Corned Beef, Cabbage and that Gentle Perfume of a Flower
Isn’t it hard knowing your mom died on St. Patrick’s Day? Between drinking and celebrating people always ask me this.
Thank you, I say.
No it’s not too bad.
I try to think more about the coming of spring, not so much of my mom.
And yet I remember that day so well. Going to the hospital long after my mother died to pick up her stuff. By the time we got inside the Emergency Department, she was long gone, transported to the funeral home.
I’m so sorry for your loss, the charge nurse said and handed us a plastic bag with our mother’s belongings.
I don’t remember what was in that bag. Her purse? Maybe her shoes.
But after leaving the hospital, I remember the greenest grass, St. Patrick’s green, poking through the grit of blackened melting snow on the edge of people’s lawns, next to the curb.
It was so close to spring. My mother died and suddenly there was such nice weather. You could feel a thawing in the ground and in your bones and it was peaceful, I guess like the end of suffering.
Back home, I knew my wife was pregnant with the grandson my mother would never see, but there was still this optimistic feeling like in La Boheme when Mimi sings about the coming of spring:
I stay all alone
there in a white room
and look upon the roofs and the sky
but when the thaw comes
The first sun, like my
first kiss, is mine!
Buds in a vase…
Leaf and leaf I spy!
That gentle perfume of a flower!
But the flowers that I make,
Alas! no smell.
My sister and I took our time, walking back to our cars carrying the plastic bag with our mother’s meager belongings and yet somehow, I still felt this optimistic feeling.

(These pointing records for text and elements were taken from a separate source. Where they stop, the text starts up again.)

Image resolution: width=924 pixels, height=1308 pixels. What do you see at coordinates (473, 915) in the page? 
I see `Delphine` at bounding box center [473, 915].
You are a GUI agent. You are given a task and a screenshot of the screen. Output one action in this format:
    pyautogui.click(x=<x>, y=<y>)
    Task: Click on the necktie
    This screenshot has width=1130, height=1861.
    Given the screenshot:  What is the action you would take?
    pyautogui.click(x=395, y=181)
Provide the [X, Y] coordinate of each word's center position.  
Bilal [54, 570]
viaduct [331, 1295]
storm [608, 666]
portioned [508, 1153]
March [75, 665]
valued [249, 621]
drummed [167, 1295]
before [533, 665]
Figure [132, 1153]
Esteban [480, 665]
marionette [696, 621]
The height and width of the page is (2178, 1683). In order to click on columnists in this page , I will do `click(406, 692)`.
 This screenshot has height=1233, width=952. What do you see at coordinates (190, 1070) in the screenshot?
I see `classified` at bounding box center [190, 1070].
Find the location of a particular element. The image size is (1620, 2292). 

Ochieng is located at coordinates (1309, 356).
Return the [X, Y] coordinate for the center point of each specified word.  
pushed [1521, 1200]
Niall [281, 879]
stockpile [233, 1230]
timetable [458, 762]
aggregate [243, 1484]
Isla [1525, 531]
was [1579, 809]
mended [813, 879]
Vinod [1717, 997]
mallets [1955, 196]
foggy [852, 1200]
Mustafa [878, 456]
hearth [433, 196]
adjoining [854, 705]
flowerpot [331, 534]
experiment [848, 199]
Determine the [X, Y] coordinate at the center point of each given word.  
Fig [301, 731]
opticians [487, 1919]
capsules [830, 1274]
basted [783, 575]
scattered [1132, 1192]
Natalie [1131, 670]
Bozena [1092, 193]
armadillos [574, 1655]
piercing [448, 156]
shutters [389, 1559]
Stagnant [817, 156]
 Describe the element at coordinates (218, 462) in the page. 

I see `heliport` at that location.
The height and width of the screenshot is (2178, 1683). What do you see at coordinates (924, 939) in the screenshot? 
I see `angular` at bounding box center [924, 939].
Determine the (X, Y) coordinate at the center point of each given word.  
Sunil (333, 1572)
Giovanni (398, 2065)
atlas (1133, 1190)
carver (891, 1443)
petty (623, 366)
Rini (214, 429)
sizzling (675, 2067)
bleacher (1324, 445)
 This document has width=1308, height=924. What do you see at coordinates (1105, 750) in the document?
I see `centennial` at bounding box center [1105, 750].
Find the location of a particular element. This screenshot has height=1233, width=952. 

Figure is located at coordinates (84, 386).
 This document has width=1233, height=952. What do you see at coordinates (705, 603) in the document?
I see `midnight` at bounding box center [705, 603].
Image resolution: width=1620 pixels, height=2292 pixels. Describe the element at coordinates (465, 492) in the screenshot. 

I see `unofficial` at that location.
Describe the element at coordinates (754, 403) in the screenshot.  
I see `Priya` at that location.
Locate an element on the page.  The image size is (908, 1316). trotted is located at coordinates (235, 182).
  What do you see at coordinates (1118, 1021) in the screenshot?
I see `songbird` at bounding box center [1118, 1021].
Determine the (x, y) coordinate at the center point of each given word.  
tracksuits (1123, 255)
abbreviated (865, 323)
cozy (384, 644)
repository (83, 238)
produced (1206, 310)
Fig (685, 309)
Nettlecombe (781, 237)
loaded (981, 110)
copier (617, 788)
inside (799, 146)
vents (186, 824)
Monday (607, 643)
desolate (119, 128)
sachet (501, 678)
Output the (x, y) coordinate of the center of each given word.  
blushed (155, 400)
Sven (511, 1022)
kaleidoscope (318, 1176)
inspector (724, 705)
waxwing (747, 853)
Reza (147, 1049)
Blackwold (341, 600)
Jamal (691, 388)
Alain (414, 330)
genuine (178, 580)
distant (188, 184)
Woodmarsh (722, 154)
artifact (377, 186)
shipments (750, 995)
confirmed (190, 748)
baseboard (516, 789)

Maybe sadness was everywhere and still is, so many years later, but now it’s intermittent and not necessarily tied to this day.
St. Patrick’s Day is too much fun. Such a wonderful day for so many people–even for myself. I learned to get past this loss a long time ago.
Now I eat corned beef and cabbage (or in honor of my vegan sister, who was present with me on that memorable St. Patrick’s day, Impossible Corned Beef and Cabbage).
And there’s so much gas produced by this meal.
Poor Mimi might have lasted a bit longer if she had one of these meals, but I don’t think she would have fallen in love.
That gentle perfume of a flower!
But the flowers that I make,
Alas! Now there most certainly is a smell.